17 Febbraio 2011

Vacanze sempre più un lusso per pochi turisti tricolori

il Belpaese attrae di meno ma le mete del Sud tengono

Roma. Consuntivo amaro per il turismo italiano nel 2010: la fotografia scattata dal Rapporto dell’Istat «Viaggi e vacanze in Italia e all’estero nel 2010» ha evidenziato più di una lacuna e numerosi segni negativi nel panorama del settore, tratti evidenti di una gelata economica che, seppur caratterizzata da un respiro internazionale, si è fatta sentire pesantemente nei portafogli di molti italiani.
Anche se non mancano segnali incoraggianti.
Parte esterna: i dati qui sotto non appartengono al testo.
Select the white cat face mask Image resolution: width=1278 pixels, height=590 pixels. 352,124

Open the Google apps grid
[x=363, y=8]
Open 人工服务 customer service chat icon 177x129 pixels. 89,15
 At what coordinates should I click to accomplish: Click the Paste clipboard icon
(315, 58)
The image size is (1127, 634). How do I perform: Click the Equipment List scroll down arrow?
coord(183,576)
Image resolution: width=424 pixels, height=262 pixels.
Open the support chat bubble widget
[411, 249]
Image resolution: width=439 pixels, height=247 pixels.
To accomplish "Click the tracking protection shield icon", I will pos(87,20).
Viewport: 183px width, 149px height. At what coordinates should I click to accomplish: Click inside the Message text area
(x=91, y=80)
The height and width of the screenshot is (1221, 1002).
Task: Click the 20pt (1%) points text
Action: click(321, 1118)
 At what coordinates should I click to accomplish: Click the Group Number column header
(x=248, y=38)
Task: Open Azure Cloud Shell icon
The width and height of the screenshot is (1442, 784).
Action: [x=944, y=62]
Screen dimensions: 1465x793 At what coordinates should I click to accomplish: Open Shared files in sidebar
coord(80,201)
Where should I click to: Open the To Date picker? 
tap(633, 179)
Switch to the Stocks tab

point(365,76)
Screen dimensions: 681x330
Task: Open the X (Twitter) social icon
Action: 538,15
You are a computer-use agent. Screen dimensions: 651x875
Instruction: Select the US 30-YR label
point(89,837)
Tuttavia sono risultati in territorio negativo rispetto al 2009 capitoli importanti come i viaggi per vacanza, il numero delle villeggiature brevi e il numero dei pernottamenti per vacanze brevi. Ma ancora più pesante è la contrazione del numero delle partenze. Nel corso di un trimestre, le partenze sono passate dal 28% del 2009 al 27%. Tra i residenti nelle regioni del Centro sono passate dal 32% del 2009 al 30,4% del 2010. Sotto il profilo delle destinazioni, nel 2010 hanno fatto segnare una contrazione del 13,4% gli spostamenti con mete italiane, che rappresentano l’81,7% del complesso dei viaggi. A evidenziare più di tutti il segno meno, i viaggi diretti verso le regioni del Centro (-18,7%), meta verso cui diminuiscono sia i viaggi di vacanza (-16,2%) sia i viaggi effettuati per motivi di lavoro (-30,7%).
Fanno segnare un buon incremento, invece, le vacanze prenotate utilizzando internet (+11,5%), mentre diminuiscono i viaggi senza prenotazione (-24,6%).
Ma il calo più pesante è quello fatto segnare dai viaggi per vacanza (l’87,4% del totale): -11,4%, flessione dovuta in massima parte dalla consistente diminuzione delle vacanze brevi (-18,7%). Questo effetto si è manifestato con maggiore intensità nel 2010, registrando anche un decremento nel numero di pernottamenti per vacanza breve (-18%). I soggiorni di vacanza lunga (di almeno 4 notti) e i pernottamenti per vacanza lunga si sono invece mantenuti stabili. Ma la frenata torna con i viaggi per motivi di lavoro (12,6% del totale), diminuiti del 18,4%.
Infine, è l’auto il mezzo di trasporto regina per i vacanzieri tricolori (67,2%): il tutto a detrimento, a quanto sembra, di aereo e treno, che hanno evidenziato rispettivamente -16,2 e -28,1%.
Tra luglio e settembre 2010 hanno tenuto le mete del Sud: sul gradino più alto la Calabria (8,7%), seguita da Puglia e Sicilia (8,6 e 7,2%).
Sui risultati sono fioccati i commenti negativi, tra cui quello di Federconsumatori e Adusbef, secondo i quali «il crollo sarebbe dovuto alla contrazione del potere d’acquisto delle famiglie, che si va ad aggiungere al drammatico quadro economico registrato da diversi anni a questa parte». Va giù duro anche il Codacons: tutta colpa delle tariffe troppo alte, denuncia il presidente Carlo Rienzi. Ma secondo Armando Cirillo, responsabile turismo per il Pd, «serve un Piano nazionale per il turismo fatto di risorse e priorità». Stesso tono anche per l’esponente Udc Deodato Scanderebech, che invoca «programmi mirati di sostegno e soluzioni concrete per il rilancio».